Either use a special stainless steel cleaner or make up a paste from one part bicarbonate of soda to one part white vinegar to gently wash your cooker hood. You can use a spray or apply it with a soft sponge. Before you start cleaning, take a few moments to closely inspect your hood to work out the direction of the metal “grain”.

Looking closely at the metal, you should be able to see miniature grooves in the metal. Therefore, when cleaning the exterior, you will want to clean in a linear motion along the grain, not in circles. Cleaning in this manner will allow you to more effectively remove grime and grease build-up inside these tiny crevices, as well as improving your appliance’s shine.

Bear in mind that the metal on cooker hoods may have different grains, so don’t forget to change direction as you change sides if necessary. While cleaning your stainless steel hood, remove the light cover and leave it to soak in hot soapy water. If necessary, remove any stubborn sticky grease with a soft-bristled toothbrush or gentle cleaning pad. Please don’t use anything too abrasive as it could scratch the surface.

Replace your clean and dried light bulb casing and proceed to buff your hood exterior to a sheen with a soft cloth in the direction of the grain.

Stainless Steel Hood Cleaning Tips

Here are some other cleaning tips that will come in handy once you do the work.

  • Do not use a scourer or wire brush to scrub your metal cooker hood – you can damage your hood’s finish.
  • Never use bleach or coarse cleaners on stainless steel.
  • Don’t forget to rinse cleaning products away thoroughly.
  • Use warm water or boiling water if you are using baking soda when cleaning a cooker hood.
  • Always follow the direction of the grain for the best results and to avoid losing sheen.
  • After cleaning, consider pouring 2-3 drops of olive oil or baby oil onto your polishing cloth and buffing it into your hood in the direction of the grain. This will give you a shiny finish and help prevent streaking and a protective layer. Don’t use more than a few drops, and you’ll risk turning your extractor hood into a sticky mess that will be a real dirt magnet.

How Often Should You Clean Your Cooker Hood?

Unsurprisingly cooker hoods can get pretty dirty in a short amount of time. However, regular cleaning will prevent a build-up of dirt and grease from accumulating, meaning you won’t lose any more effective odour removal performance.

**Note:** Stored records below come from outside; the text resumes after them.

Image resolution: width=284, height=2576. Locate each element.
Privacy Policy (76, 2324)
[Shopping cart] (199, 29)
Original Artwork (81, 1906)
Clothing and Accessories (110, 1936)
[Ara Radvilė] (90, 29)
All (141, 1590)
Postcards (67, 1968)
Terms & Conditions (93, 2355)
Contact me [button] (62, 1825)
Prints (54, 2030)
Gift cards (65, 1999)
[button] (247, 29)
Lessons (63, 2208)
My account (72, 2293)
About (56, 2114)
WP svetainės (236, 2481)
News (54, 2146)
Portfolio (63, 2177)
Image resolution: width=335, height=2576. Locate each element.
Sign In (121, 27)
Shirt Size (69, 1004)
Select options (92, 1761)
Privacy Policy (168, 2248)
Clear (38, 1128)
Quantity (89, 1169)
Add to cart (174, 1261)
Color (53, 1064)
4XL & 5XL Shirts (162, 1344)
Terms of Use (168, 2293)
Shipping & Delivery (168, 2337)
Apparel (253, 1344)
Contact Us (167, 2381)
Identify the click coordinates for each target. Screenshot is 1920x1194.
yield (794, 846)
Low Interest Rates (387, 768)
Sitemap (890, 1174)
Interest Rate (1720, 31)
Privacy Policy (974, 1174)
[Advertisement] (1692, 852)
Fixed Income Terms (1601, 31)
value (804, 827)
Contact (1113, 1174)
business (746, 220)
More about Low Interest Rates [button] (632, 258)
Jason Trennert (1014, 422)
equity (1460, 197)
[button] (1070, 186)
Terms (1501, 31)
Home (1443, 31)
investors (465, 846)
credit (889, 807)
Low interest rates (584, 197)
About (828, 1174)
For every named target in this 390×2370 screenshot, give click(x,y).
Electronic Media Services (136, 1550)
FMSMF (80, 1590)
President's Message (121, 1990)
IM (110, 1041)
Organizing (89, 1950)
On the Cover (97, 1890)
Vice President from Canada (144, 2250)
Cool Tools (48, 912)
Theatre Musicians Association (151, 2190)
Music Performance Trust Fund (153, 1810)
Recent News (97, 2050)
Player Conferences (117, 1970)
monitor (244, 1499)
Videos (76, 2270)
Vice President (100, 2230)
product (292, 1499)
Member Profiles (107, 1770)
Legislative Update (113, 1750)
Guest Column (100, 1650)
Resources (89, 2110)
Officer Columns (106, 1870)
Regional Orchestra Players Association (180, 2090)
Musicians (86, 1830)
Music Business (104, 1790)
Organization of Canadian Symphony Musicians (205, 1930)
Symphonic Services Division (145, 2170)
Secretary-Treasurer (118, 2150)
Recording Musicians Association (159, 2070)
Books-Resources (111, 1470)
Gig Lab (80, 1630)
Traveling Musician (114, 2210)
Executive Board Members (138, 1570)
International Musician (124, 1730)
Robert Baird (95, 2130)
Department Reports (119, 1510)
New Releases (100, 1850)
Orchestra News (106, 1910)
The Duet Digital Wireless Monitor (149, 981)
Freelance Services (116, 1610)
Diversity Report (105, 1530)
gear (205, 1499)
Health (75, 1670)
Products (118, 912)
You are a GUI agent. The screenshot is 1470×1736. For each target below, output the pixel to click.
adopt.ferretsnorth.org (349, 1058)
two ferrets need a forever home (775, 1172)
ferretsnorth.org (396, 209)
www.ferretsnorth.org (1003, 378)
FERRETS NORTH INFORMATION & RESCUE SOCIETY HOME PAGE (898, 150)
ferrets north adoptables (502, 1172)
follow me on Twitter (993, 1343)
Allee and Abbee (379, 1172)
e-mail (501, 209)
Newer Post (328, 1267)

While there are no hard and fast rules about how often you should clean your cooker extractor, you should consider giving it a full clean every month if you use yours daily. In addition, you will probably want to wipe the exterior when cleaning your kitchen surfaces or other stainless steel appliances to keep it looking clean and shiny.

Keep It Clean

Knowing how to clean a stainless steel cooker hood should be an essential part of your routine kitchen cleaning and will help ensure that it works well to keep your kitchen smelling fresh and looking good. The more often you clean your cooker hood, the easier it will be to keep clean, and the less time it will take. Follow the steps in our stainless steel cooker hood cleaning guide to ensure that you keep your hood’s finish in prime condition as well as ensuring optimum functionality.